Given the intense public interest in the case and the growing demand for someone to be held accountable, the defense claimed that local officials felt compelled to produce results. According to their argument, that pressure ultimately led to the decision to prosecute David, despite what they described as a lack of direct evidence connecting him to Karen’s death.
It’s very difficult because I think juries like to see direct evidence. They like to see DNA, blood, fingerprints. So, you know, it’s an uphill climb from the very beginning. So, it’s always difficult to put those cases together. Because the jury was unable to reach a verdict on the voluntary manslaughter charge, county officials were left facing an important decision.
Once the initial trial proceedings had concluded, they had to determine whether to pursue that unresolved charge and take the case back to court.
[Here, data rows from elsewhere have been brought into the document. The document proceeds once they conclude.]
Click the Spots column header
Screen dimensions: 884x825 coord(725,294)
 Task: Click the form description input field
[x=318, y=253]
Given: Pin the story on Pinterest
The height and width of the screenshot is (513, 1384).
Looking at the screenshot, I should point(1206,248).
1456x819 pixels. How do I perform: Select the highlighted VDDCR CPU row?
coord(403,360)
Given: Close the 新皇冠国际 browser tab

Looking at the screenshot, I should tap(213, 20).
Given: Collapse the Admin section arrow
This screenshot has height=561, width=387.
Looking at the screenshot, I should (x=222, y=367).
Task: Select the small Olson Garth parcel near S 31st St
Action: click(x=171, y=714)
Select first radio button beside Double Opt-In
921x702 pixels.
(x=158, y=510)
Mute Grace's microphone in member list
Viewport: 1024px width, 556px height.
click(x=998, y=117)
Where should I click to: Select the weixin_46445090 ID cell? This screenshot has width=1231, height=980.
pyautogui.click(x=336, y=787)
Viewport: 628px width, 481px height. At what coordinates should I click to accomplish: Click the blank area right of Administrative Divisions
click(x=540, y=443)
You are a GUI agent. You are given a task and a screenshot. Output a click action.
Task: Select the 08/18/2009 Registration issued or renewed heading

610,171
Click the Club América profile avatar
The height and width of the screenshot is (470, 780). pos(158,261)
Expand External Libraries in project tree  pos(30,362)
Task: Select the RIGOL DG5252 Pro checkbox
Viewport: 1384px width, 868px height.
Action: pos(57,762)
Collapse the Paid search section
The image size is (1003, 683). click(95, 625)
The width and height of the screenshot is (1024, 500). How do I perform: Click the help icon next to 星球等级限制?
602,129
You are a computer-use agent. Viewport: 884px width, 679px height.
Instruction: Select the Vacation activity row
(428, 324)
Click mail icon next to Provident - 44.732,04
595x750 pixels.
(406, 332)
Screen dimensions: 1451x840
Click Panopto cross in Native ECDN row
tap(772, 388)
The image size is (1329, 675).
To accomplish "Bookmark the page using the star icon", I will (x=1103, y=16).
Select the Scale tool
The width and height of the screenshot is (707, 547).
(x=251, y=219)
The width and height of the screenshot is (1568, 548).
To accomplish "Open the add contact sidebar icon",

The matter had not been fully resolved and the future of that accusation remained the subject of ongoing legal debate. Ultimately, prosecutors decided to continue pursuing the charge.
Despite years of litigation and numerous procedural battles, authorities chose not to abandon their effort to obtain a final resolution in court. As a result, the legal fight was set to continue. David’s attorney argued that the renewed prosecution was unlawful. According to the defense, the statute of limitations for voluntary manslaughter had long since expired, meaning there was no legal basis to continue pursuing the charge.
The defense maintained that the case should never have returned to court and sought to have it dismissed on procedural grounds. However, on July 11th, 2024, a judge declined to dismiss the case. The ruling marked another significant chapter in the long-running legal battle. Despite the defense’s objections and arguments regarding the statute of limitations, the court allowed the proceedings to move forward, leaving the charge in place and clearing the way for further litigation.
I thank you. If I could know for sure, if I could know who to be angry at, I think I could start to heal, but as it is, you know, it’s just an open wound every day. Yeah. People just don’t know what you live through every day. And, you know, like for 6 weeks, we didn’t even know where she was. Right.
6 weeks, we didn’t And it was agony every day. Agony every day. And uh then after they did find her, it was like, “Okay, who did this?” And it it still hurts every day to know that somebody took my baby. Killed her and took her down to the kudzu and threw her out like a rag doll. Yeah. It just breaks my heart.
At that time, no date had yet been set for a new trial. The case had not been dismissed, but there was still no final decision regarding how or when the remaining charge would move forward. The uncertainty continued to hang over the entire situation, leaving important questions unanswered and forcing everyone involved to wait for the next step in the legal process.
In addition, David Swift was facing separate criminal allegations in Alabama. Those accusations were connected to the alleged stalking of his second wife, who later chose to end the marriage and formally divorce him. As a result, while the unresolved proceedings related to Karen’s death continued, David’s name was also tied to another criminal case, drawing additional attention to his past and his personal life.
Disclaimer: This story is a work of fiction created for entertainment purposes. Any resemblance to real persons, events, or places is coincidental.